今回の構図は「補助金・産業保護」を掲げる中国側と、根拠の妥当性を疑うEU側が正面からぶつかる形で、単純な需給調整では解けない。さらに、EVなど別分野の摩擦と連動していることから、別の業界で起きた対立が、食に飛び火するリスクが現実になったと捉えるべきだ。

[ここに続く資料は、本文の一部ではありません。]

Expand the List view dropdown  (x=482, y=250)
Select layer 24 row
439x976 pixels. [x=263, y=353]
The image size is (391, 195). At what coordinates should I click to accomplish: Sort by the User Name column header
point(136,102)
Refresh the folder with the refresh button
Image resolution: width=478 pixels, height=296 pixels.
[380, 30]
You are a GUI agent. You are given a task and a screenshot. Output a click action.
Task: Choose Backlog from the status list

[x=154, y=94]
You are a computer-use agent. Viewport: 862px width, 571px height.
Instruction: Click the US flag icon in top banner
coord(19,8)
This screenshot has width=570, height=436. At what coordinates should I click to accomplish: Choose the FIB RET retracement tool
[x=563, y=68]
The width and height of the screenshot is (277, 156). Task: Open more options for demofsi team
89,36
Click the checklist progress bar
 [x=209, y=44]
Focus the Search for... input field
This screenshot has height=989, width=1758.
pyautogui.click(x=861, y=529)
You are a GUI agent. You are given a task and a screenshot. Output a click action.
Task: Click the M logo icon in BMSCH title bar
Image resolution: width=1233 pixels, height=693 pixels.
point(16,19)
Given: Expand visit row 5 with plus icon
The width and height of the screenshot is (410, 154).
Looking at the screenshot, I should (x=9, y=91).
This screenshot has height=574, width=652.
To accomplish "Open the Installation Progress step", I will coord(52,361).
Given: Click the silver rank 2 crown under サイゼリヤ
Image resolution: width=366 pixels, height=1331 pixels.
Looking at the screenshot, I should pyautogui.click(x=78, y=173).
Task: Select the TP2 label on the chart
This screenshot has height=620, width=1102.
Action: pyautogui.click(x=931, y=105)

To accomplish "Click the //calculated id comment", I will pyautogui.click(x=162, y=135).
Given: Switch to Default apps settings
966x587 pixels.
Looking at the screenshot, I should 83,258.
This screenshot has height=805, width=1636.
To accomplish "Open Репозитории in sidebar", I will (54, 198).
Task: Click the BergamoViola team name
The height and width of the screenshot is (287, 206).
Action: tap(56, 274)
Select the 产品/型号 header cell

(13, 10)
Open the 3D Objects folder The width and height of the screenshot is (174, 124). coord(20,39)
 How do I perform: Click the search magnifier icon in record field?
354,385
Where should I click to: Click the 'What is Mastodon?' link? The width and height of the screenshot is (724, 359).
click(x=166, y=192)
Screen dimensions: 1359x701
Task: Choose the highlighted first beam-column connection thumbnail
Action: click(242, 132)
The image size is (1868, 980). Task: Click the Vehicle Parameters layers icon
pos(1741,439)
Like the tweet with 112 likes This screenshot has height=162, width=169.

現場への示唆は3つある。第一に、特定国依存を前提にした販売・調達設計は脆い。平時から仕向地と販路を複線化し、需要減でも出口が残る構造を作る必要がある。第二に、代替は緊急時に探しても間に合わない。用途別に品質条件を整理し、代替原料・代替産地・切替判断基準をあらかじめ「表」にしておくことが効く。第三に、関税・為替・運賃などの外部要因を契約に織り込み、価格スライドや納期・在庫の扱いを明文化して“揉めない取引”にすることが、結果的に現場の負担を減らす。
要するに、地政学リスクは避けられない外乱ではなく、設計によって損益のブレを小さくできる経営変数になっている。調達・販路・契約をセットで見直す企業ほど、同じ環境変化でもダメージを抑え、むしろ機会として取り込めるだろう。